- **EXERCISE DETAILS**
The lines to reproduce run from the one containing "Where should I click to: Select" through the end of the records below. Reproduce them exactly and add nothing.

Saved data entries
-------

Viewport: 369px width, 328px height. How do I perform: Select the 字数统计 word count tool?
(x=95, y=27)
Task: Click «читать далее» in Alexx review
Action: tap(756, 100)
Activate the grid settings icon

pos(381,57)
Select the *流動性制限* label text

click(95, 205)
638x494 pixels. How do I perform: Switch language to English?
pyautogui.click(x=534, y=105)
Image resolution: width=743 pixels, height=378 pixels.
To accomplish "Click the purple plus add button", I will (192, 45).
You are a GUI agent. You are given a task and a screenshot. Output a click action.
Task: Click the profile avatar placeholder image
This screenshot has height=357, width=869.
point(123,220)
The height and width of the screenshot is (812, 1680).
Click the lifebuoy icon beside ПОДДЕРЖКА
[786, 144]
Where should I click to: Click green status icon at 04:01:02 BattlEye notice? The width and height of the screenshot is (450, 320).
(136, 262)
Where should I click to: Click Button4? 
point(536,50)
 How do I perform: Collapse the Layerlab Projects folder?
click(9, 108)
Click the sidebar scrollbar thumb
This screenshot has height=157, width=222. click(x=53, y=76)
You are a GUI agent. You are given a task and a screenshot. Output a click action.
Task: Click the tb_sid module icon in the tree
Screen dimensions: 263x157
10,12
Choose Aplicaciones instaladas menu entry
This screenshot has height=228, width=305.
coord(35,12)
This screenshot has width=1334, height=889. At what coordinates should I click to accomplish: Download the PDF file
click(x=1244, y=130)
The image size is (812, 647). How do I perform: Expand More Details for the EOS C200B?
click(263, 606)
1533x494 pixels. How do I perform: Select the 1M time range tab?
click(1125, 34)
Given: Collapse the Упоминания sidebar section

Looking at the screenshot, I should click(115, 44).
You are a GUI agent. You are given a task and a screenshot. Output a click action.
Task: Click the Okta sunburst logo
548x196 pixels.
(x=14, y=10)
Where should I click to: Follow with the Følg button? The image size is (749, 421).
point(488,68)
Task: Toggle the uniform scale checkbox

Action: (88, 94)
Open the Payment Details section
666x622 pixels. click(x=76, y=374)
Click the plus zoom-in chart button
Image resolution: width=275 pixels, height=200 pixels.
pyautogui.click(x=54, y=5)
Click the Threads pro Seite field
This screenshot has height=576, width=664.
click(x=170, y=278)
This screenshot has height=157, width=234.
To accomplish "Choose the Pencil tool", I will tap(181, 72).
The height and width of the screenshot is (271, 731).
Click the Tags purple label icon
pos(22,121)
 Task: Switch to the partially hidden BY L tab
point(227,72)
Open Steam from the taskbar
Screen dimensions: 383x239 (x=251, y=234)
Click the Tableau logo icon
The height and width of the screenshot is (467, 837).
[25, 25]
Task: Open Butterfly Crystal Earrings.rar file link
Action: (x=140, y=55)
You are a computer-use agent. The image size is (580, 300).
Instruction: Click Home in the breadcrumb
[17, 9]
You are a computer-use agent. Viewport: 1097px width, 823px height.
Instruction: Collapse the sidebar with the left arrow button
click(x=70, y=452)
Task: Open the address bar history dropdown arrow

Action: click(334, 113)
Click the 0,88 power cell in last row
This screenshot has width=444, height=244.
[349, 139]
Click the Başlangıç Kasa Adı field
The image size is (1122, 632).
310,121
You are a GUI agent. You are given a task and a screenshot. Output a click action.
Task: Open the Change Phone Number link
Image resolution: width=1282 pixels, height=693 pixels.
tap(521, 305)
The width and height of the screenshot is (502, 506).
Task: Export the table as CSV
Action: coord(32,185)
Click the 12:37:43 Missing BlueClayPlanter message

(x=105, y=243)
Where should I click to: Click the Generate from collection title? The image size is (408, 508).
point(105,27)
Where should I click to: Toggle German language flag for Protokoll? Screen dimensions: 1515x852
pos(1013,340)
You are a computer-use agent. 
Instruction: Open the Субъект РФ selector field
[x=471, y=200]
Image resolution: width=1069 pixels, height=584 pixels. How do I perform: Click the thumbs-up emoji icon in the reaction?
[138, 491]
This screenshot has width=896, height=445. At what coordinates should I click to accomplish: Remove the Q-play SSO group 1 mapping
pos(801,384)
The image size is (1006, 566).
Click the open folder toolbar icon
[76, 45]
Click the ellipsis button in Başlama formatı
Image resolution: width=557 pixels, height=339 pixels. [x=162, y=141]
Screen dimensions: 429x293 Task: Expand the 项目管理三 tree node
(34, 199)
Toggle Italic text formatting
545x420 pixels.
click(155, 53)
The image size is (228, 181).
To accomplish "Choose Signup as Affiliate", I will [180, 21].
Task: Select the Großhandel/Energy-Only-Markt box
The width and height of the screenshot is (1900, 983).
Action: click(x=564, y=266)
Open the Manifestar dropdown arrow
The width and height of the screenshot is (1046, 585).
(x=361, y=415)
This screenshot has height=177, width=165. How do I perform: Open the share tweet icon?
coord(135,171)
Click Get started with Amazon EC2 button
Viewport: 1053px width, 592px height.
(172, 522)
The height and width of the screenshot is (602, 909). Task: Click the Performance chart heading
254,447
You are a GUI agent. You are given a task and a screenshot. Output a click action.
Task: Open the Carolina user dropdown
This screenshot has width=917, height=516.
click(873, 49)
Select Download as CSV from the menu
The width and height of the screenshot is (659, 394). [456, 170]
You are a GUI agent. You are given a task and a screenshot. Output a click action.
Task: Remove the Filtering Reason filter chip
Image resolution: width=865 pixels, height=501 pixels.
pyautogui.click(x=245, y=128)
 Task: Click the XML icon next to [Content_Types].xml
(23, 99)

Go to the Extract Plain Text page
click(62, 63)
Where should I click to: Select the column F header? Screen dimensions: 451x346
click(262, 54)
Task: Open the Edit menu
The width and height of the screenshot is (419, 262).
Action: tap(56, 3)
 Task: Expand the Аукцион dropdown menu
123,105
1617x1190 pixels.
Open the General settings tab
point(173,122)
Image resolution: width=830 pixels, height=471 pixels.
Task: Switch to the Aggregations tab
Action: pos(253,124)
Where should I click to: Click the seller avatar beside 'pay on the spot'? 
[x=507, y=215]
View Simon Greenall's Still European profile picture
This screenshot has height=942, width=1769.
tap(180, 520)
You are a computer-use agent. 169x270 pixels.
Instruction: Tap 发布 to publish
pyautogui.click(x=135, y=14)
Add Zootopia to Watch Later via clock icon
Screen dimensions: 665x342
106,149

-------

- **EXERCISE RESPONSE**
Where should I click to: Select the column F header? Screen dimensions: 451x346
click(262, 54)
Task: Open the Edit menu
The width and height of the screenshot is (419, 262).
Action: tap(56, 3)
 Task: Expand the Аукцион dropdown menu
123,105
1617x1190 pixels.
Open the General settings tab
point(173,122)
Image resolution: width=830 pixels, height=471 pixels.
Task: Switch to the Aggregations tab
Action: pos(253,124)
Where should I click to: Click the seller avatar beside 'pay on the spot'? 
[x=507, y=215]
View Simon Greenall's Still European profile picture
This screenshot has height=942, width=1769.
tap(180, 520)
You are a computer-use agent. 169x270 pixels.
Instruction: Tap 发布 to publish
pyautogui.click(x=135, y=14)
Add Zootopia to Watch Later via clock icon
Screen dimensions: 665x342
106,149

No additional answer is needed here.